Simon Wachsmuth

A way of considering two things together

10 Oct — 03 Nov 2007

Presenting recent work by German artist Simon Wachsmuth for the first time in New Zealand, a way of considering two things togetherprovides the opportunity of just that, as Wachsmuth’s installation seeks to question our social conceptions of history, culture and the sublime fascination of the natural world.

Recently exhibited at documenta 12, Persepolis, Where We Were Then, Where We Are Now presents focused depictions of the Apadana frieze preserved within the ruined Persian city of Persepolis and the contemporary context of this UNESCO World Heritage site. Located within what is now the modern nation of Iran, Wachsmuth slowly traces the length of the relief, profiling various heads of state, soldiers, animals and offerings in the process of chronicling what physically remains of the lost city. Incised initials, names and dates of the touristic hoards that have come and gone from the site over the centuries fall in and out of the frame as Wachsmuth’s recordings capture the ambient presence of contemporary visitors and the ecologies that populate and structure the experience of Persepolis as palimpsest.

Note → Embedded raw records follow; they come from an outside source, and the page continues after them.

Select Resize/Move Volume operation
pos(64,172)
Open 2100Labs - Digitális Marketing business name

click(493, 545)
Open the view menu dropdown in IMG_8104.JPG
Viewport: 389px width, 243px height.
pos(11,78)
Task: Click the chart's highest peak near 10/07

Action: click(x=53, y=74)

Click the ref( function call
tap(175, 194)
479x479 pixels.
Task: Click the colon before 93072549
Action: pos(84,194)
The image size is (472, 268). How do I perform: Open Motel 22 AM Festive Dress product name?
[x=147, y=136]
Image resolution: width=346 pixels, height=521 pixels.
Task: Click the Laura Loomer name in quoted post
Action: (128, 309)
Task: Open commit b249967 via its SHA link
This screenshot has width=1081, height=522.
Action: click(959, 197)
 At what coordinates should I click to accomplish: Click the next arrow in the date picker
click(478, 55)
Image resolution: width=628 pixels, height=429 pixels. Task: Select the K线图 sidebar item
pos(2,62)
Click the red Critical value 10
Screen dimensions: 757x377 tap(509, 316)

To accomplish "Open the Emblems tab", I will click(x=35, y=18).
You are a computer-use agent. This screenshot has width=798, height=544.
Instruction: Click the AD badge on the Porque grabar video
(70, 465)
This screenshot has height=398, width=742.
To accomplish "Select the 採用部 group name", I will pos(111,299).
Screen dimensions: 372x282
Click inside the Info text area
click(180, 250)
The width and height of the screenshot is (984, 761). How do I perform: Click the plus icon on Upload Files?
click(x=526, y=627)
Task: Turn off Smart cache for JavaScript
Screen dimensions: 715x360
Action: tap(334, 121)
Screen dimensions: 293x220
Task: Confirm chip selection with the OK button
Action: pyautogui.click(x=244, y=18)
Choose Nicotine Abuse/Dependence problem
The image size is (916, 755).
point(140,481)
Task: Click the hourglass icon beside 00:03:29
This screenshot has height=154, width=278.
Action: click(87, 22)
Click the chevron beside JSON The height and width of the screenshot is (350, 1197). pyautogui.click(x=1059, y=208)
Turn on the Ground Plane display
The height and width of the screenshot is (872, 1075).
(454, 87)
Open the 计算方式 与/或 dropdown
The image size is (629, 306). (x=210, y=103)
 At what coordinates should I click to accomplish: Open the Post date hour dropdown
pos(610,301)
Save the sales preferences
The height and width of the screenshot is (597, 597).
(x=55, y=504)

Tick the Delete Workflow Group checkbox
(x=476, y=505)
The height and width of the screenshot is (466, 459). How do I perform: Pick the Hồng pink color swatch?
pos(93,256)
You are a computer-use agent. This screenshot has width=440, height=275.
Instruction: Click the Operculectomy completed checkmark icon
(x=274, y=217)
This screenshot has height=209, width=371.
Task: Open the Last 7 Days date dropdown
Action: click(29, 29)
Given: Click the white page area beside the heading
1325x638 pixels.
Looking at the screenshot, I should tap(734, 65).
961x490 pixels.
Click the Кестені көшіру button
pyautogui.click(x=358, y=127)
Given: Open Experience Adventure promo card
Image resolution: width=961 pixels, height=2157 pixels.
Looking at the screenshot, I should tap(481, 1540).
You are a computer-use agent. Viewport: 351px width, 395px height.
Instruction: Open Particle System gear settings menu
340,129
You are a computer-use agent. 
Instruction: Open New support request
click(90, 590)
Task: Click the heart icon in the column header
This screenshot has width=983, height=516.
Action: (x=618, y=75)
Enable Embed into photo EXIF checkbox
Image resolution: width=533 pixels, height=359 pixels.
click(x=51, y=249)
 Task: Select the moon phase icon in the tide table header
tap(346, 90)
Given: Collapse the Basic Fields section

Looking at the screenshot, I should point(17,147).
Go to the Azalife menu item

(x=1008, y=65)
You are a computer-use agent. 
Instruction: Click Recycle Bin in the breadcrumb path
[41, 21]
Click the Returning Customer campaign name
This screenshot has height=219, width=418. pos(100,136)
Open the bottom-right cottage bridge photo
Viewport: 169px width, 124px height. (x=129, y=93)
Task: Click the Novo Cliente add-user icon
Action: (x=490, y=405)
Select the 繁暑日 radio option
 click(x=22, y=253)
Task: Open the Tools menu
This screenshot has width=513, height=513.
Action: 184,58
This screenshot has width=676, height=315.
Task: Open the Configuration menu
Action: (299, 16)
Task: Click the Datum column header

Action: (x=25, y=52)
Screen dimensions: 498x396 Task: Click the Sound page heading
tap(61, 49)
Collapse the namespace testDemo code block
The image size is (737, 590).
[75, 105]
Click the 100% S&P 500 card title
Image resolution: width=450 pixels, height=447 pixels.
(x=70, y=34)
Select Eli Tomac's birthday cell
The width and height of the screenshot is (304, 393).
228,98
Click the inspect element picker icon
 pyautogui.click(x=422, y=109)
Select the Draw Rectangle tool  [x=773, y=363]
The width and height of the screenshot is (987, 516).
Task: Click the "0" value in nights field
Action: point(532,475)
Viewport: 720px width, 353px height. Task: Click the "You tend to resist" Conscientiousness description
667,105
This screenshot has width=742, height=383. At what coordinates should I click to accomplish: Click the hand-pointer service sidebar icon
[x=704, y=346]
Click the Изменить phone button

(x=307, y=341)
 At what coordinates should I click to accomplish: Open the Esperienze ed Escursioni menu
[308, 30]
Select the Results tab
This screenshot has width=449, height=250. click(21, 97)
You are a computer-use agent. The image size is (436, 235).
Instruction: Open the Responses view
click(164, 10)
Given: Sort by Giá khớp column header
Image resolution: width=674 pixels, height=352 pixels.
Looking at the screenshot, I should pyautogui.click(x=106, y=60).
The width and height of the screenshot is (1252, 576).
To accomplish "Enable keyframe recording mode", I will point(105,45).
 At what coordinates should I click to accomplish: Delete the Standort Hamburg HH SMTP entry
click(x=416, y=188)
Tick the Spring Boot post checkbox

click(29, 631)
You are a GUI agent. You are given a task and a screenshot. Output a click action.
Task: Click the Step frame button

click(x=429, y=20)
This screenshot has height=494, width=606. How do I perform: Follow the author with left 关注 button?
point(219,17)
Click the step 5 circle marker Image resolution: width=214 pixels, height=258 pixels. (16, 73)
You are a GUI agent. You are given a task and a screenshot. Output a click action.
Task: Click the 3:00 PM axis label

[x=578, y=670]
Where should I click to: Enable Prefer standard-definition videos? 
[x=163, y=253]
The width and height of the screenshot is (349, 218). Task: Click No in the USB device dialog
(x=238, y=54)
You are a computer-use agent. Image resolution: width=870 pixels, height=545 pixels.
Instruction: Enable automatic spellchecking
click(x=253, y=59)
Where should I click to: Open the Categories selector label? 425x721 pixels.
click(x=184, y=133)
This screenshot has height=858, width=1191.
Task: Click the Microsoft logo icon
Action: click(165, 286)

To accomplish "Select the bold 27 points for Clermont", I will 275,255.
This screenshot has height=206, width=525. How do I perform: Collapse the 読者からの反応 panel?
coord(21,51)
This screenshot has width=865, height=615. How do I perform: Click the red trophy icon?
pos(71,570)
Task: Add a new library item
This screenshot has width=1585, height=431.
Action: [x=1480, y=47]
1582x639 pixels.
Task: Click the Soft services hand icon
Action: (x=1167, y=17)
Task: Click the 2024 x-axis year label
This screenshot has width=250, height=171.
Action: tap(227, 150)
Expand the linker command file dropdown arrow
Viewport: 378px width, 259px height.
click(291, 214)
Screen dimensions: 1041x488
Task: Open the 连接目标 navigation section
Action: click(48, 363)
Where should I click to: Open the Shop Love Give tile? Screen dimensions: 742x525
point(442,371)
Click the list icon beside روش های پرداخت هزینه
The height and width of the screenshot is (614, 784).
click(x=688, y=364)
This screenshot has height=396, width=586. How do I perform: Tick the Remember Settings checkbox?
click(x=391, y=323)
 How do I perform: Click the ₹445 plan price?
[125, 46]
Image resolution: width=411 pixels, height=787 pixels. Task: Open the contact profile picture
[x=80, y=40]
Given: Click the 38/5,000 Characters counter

Drawing the title of this installation from an article printed in the Washington Post in 2006, here supplied as an integral contextual element of the exhibition, Wachsmuth’s works solemnly trace the distance between an advanced civilisation lost and a contemporary society whose progress continues to be thwarted by a variety of means. Presented in conjunction with another work, Zurkhaneh, which depicts a group of men performing traditional callisthenics preserved within the collective memory and social traditions of Iran, Where We Were Then, Where We Are Now allows for an unusual vantage on a traditional culture unfamiliar to many.

Literally ‘the house of strength’, the Zurkhaneh is the forum within which the series of exercises and rituals that comprise the Varzesh-e Pahlavani or ‘sport of the heroes’ are collectively enacted, encouraged by the rhythm of ancient poetry and the beat of a drum. The action and environment documented within Wachsmuth’s moving image work Zurkhaneh consequently trace the meditative and esteemed cultural practice shared by generations of Iranians. These movements, and their history which dates back millennia, embody traditional ideals about spiritual growth, masculinity, religious devotion and physical prowess.

The patient unfolding of Wachsmuth’s films stand in resolute testament to the fragmentary and fleeting depictions that populate our field of vision everyday. Wachsmuth’s hiking series the things which I have seen I now can see no more, installed in the gallery’s rear screening room, cleverly highlights the provisionality of mediated depictions of terrain and location, estranging the social function of personal exploration through his contemporary re-enactment of the German landscape painter Heinrich Reinhold’s study tour through the Austrian Alps in 1819. In this work, accompanied by long walking sticks, Wachsmuth’s unusually clad figures traverse the landscape on screen while the wooden sticks that ventured alongside them stand as tribute and residual trace within the gallery, reconnecting Wachsmuth’s disembodied performances with the physical realm, in this case, half a world away.

Accommodating a number of recent meditations within the challenging context of the ‘new world’ rather than mired in the time worn complexities of the old, a way of considering two things together plays a subtle game with visual and historical vocabularies of experience and will gain much from its positioning within the complexities of our more distant local context.

Simon Wachsmuth grew up in Hamburg and Tel Aviv and now lives and works in Berlin. He graduated from the University of Applied Arts in Vienna having studied painting (1984 - 1987) and visual media-design (1987 - 1995) and has exhibited with an extensive array of art institutions including Miami Art Central (2004), Witte de With, Rotterdam (2005), Salzburger Kustverein (2006) and he also took part in documenta 12 earlier this year with the project Where We Were Then. Where We Are Now?, elements of which are included in this exhibition for The Physics Room.